Sosok idealisme Anas sebagai tokoh publik jelas masih terlihat menonjol dibanding elit utama partai politik lain yang cenderung pragmatis. Hal ini juga memperlihatkan bahwa sirkulasi elit di Partai Demokrat cukup “sehat”, jadi bukan seperti partai politik yang biasanya menjadi bak penampung tokoh pensiunan. Partai Demokrat memperlihatkan bahwa mekanisme berjalan dengan baik, elit pengusaha atau elit agama memiliki kedudukan sama, tidak ada yang diagungkan keanggotaannya.

Anas terpilih juga tidak begitu saja, pasti melalui kalkulasi politik yang matang oleh para pemilihnya. Bukan keputusan yang sangat mudah pula bagi para untuk menjatuhkan pilihan ke Anas, ditengah adagium “yang tua yang boleh bicara”. Sebagian besar para politisi masih meyakini seseorang bisa menjadi pemimpin dengan memegang tanggung jawab yang besar seperti ketuam umum partai politik ketika umur mereka telah berusia diatas 50 tahun.

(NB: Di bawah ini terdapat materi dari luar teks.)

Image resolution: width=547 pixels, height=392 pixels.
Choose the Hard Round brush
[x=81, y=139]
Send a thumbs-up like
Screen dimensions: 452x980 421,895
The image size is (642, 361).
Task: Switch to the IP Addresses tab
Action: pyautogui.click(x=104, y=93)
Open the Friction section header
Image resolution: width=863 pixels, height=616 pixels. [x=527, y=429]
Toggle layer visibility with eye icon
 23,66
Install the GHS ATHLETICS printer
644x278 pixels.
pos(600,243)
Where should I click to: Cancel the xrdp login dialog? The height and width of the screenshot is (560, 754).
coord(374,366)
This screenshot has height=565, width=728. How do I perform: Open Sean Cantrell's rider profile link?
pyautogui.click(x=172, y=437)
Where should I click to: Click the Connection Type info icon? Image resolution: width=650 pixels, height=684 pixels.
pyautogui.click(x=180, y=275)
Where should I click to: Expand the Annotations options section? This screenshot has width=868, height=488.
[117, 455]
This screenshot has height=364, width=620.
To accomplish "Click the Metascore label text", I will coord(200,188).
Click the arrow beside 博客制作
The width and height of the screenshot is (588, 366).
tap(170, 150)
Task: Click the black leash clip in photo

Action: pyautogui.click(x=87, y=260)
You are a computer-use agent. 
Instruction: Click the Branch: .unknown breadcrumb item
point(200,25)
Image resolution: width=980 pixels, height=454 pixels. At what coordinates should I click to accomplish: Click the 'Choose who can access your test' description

Dan ini benar, selain Anas, hampir semua elit utama pemimpin politik nasional berusia diatas setengah abad. Ukuran kematangan seorang menjadi pemimpin juga kerap kali diukur ketika mereka sudah kaya raya dengan mengantongi banyak harta untuk menjalankan roda organisasi partainya. Ini yang di tolak oleh para pemilih rasional Anas. Banyak penganut adagium ini yang tidak sadar bahwa justru Anas yang bermodalkan kesantunan dan kecerdasan justru terasa lebih luas diterima publik.

Sekali lagi, terpilihnya Anas melalui panggung demokratis nan jauh dari faktor rekayasa politik nasional, sebuah faktor yang direncanakan untuk menghasilkan perubahan politik nasional. Jangankan lingkup nasinal, lokal Partai Demokrat pun tidak. Hanya saja, dampaknya jelas akan sangat besar pada sirkulasi elit politik nasional. Jika Anas bisa menjaga ritme politik yang “sehat” sampai 2014, dan partai lain tak bergegas melakukan apa yang di capai Partai Demokrat, maka Pemilu 2014 terlihat akan tetap berada ditangan Partai Demokrat.